Tuesday, February 21, 2012


Hugh Owen Thomas

Born 1834
Died 1891

Bibliography

British orthopaedic suregon, 1834-1891.

Biography of Hugh Owen Thomas

Hugh Owen Thomas has been called "the father of British Orthopaedics". He came from a family of bone-setters which descended from the survivor of a shipwreck in 1745 off the north-west coast of the island of Anglesey in North Wales. One of the survivors became a bonesetter, starting a family tradition whose secrets were passed down from father to son for generations. By the middle of the nineteenth century, Evan Thomas, aged 19 and a grandson of the original survivor, had moved to Liverpool to work amongst the seafarers and dockers, but he was finding that the practice of bonesetting, however successful as a treatment, was causing him to be brought to court. There was much jealousy on the part of the orthodox practitioners in the city and, although he never lost a case, he resolved that his sons should train and qualify as doctors, which is what all five of them did.
Hugh was apprenticed to his uncle, Dr. Owen Roberts at St Asaph in North Wales for four years and then studied medicine at the University of Edinborgh and University College, London. He qualified MRCS in 1857 and then returned to Liverpool to help his father, but two years later he moved to another part of the city to set up his independent practice. He was a general practitioner in the slums of Liverpool most of his professional life, treating the poor rather than the affluent Victorian middle classes. He concerned himself primarily with orthopaedic suergery, and is considered the founder of orthopedic surgery in Britain.
In the treatment of tuberculosis and fractures, Thomas strongly advocated the use of rest which should be 'enforced, uninterrupted and prolonged'. The Thomas Test demonstrated the need to keep the spine flat on the bed when examining for hip deformity. For inflamed joints, he made splints that kept the limbs motionless while allowing the patient to walk. His 'Thomas Splint' was introduced to the battlefields of the First World War by his nephew, Sir Robert Jones, and was credited with cutting the death rate from compound fractures from eighty per cent to twenty per cent. The splints were manufactured in his own workshop by both a blacksmith and a saddler. He also invented a wrench for the reduction of fractures and an osteoclast to break and reset bones, as well as a collar for tuberculosis of the cervical spine.

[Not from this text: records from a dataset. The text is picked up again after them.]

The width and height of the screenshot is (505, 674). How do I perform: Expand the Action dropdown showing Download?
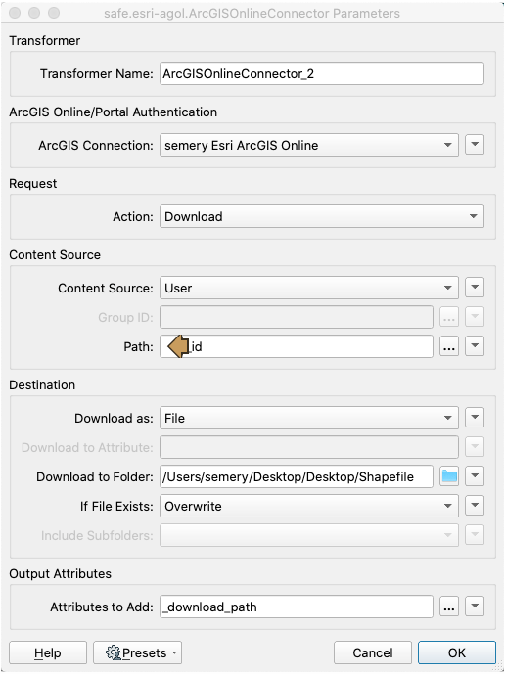[322, 216]
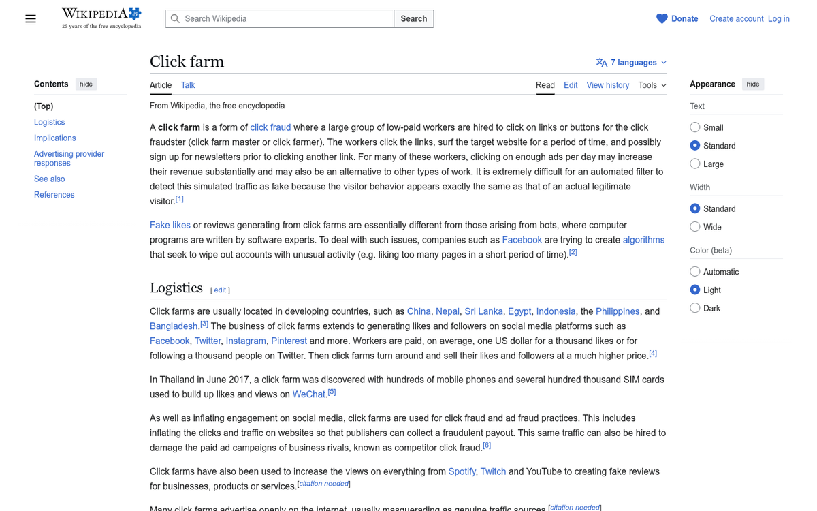The image size is (817, 511).
Task: Focus the Search Wikipedia input field
Action: coord(286,19)

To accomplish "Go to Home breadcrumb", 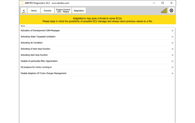I will click(34, 11).
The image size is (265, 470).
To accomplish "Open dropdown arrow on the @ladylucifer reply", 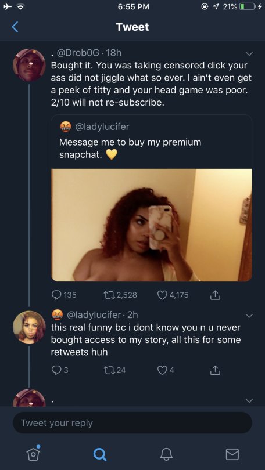I will point(249,316).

Hugh Owen Thomas was a thin and nervous child who was somewhat delicate. His peculiar temperament in adulthood led many to ignore him and his immense contributions to Orthopaedic Surgery during his lifetime. He could not even work with his father and never held a hospital appointment. The people of Liverpool knew Thomas as a short and quick man, only a few inches over five feet, who always wore a black coat buttoned up to the neck and a sailors cap pulled over a damaged eye. A cigarette was also seen constantly in his mouth. He treated all his patients at his home. His practice was so busy that he started his rounds at five or six in the morning and never left his home for other than professional purposes. The only exception to this were the three times a year when he visited his mother's grave.
Thomas would designate Sunday as his "free day", when hundreds of patients from all over the countryside besieged Nelson Street in the morning, filling the house to overflowing and the surrounding streets with carriages and invalid chairs.